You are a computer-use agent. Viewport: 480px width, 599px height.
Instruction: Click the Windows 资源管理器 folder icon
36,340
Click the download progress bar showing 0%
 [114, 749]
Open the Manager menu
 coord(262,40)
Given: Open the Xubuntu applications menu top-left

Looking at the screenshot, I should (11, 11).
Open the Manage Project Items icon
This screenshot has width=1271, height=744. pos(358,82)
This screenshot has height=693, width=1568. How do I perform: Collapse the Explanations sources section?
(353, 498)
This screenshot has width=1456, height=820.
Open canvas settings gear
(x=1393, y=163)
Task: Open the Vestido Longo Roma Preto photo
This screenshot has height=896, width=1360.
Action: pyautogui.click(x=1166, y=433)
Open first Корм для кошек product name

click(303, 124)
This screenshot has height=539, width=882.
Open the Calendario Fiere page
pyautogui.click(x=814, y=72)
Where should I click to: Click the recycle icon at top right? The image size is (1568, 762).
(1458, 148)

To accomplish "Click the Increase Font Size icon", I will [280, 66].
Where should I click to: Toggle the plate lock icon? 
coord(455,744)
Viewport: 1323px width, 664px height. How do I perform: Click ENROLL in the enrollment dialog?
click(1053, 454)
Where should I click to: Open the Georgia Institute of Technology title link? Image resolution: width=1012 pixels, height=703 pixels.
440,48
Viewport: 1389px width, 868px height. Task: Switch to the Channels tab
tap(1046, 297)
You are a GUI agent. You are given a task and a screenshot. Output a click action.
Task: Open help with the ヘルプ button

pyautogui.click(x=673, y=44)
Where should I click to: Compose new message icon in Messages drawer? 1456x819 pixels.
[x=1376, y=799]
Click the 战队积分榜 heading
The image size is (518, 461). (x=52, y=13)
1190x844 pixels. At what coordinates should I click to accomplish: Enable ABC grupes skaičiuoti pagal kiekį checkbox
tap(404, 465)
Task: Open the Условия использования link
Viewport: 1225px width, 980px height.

• • • •

Task details: Down to the last line, reproduce the entries above precisely.

Task solution:
You are a computer-use agent. Viewport: 480px width, 599px height.
Instruction: Click the Windows 资源管理器 folder icon
36,340
Click the download progress bar showing 0%
 [114, 749]
Open the Manager menu
 coord(262,40)
Given: Open the Xubuntu applications menu top-left

Looking at the screenshot, I should (11, 11).
Open the Manage Project Items icon
This screenshot has width=1271, height=744. pos(358,82)
This screenshot has height=693, width=1568. How do I perform: Collapse the Explanations sources section?
(353, 498)
This screenshot has width=1456, height=820.
Open canvas settings gear
(x=1393, y=163)
Task: Open the Vestido Longo Roma Preto photo
This screenshot has height=896, width=1360.
Action: pyautogui.click(x=1166, y=433)
Open first Корм для кошек product name

click(303, 124)
This screenshot has height=539, width=882.
Open the Calendario Fiere page
pyautogui.click(x=814, y=72)
Where should I click to: Click the recycle icon at top right? The image size is (1568, 762).
(1458, 148)

To accomplish "Click the Increase Font Size icon", I will [280, 66].
Where should I click to: Toggle the plate lock icon? 
coord(455,744)
Viewport: 1323px width, 664px height. How do I perform: Click ENROLL in the enrollment dialog?
click(1053, 454)
Where should I click to: Open the Georgia Institute of Technology title link? Image resolution: width=1012 pixels, height=703 pixels.
440,48
Viewport: 1389px width, 868px height. Task: Switch to the Channels tab
tap(1046, 297)
You are a GUI agent. You are given a task and a screenshot. Output a click action.
Task: Open help with the ヘルプ button

pyautogui.click(x=673, y=44)
Where should I click to: Compose new message icon in Messages drawer? 1456x819 pixels.
[x=1376, y=799]
Click the 战队积分榜 heading
The image size is (518, 461). (x=52, y=13)
1190x844 pixels. At what coordinates should I click to accomplish: Enable ABC grupes skaičiuoti pagal kiekį checkbox
tap(404, 465)
Task: Open the Условия использования link
Viewport: 1225px width, 980px height.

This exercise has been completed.